ミャンマー:各地で深刻な洪水被害――MSF、緊急対応を実施

2015年08月05日掲載

水没した町で手荷物を運ぶ被災者(ラカイン州ミンビャ郡) 水没した町で手荷物を運ぶ被災者
(ラカイン州ミンビャ郡)

ミャンマーで、サイクロン「コーメン」の影響による豪雨が数日続き、各地で深刻な洪水被害が起きている。国境なき医師団(MSF)は被災地の行政に協力し、被災者に医療やその他の緊急援助を行っている。

MSFが複数の医療援助プログラムを行っているラカイン州は大きな被害を受けており、特に、ミンビャ郡、ミャウ・ウー郡、チャウットー郡、ブティダウン郡の被災状況が深刻だ。

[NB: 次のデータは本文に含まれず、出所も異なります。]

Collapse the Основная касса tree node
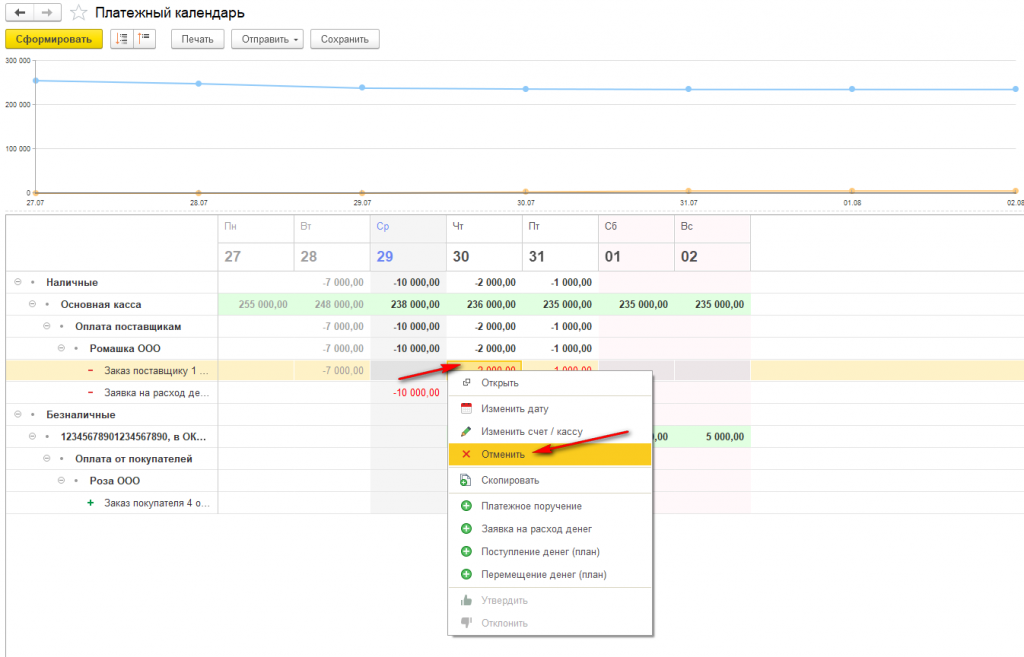coord(32,304)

MSFは、ラカイン州保健課、緊急時調整委員会、地元団体の要請に応じ、被災地に緊急援助チームを派遣している。その一員であるザヤル医師からは「ミンビャ郡は、学校も病院も何もかもが浸水しています。飲用水の源も洪水で全滅です」との報告が届いている。

同郡では4000人以上が23ヵ所の寺院に分散して避難している。緊急の医療ニーズは少ない模様だが、家屋やインフラが広範囲で被害を受けており、飲用水には汚水が混入している。MSFは地域の有力者や担当局と連携し、ボートを出して、飲用水、蚊帳、石けんを被災者に届けている。また、州都シットウェーの寺院でも、保健省とMSFの合同チームが被災者に医療を提供している。

一方、州北部のマウンドー郡では、通常の移動診療に、被災地への移動診療を追加。それらを通じて医療を提供しつつ、援助ニーズの調査も行っている。仮設住居の需要があることは明らかなため、ビニールシートの搬入も進めている。

ブティダウン郡付近を拠点とするMSFチームからも大規模な被害状況の報告が届いている。しかし、地滑りで道路の通行が望めないため、シットウェーから水路での現地入りを検討している。このほかの地域でも、要請に応じて援助を行う用意があることを保健省に伝えている。

MSFは、1992年からミャンマーで活動している。現在はラカイン州、シャン州、カチン州、タニンダーリ管区、ヤンゴン管区で医療プログラムを展開。基礎医療、リプロダクティブ・ヘルス(性と生殖に関する健康)、病院への救急患者紹介、マラリア治療などを提供している。ラカイン州では2004年以降、120万人以上のマラリア患者を治療してきた。また、ミャンマーではMSFが最大のHIV/エイズ・ケア提供団体で、3万5000人以上の治療に携わっている。さらに、結核患者3000人の診療も行っている。自然災害時の緊急援助では、2008年のサイクロン「ナルギス」の被災者46万人に医療・人道援助を提供した。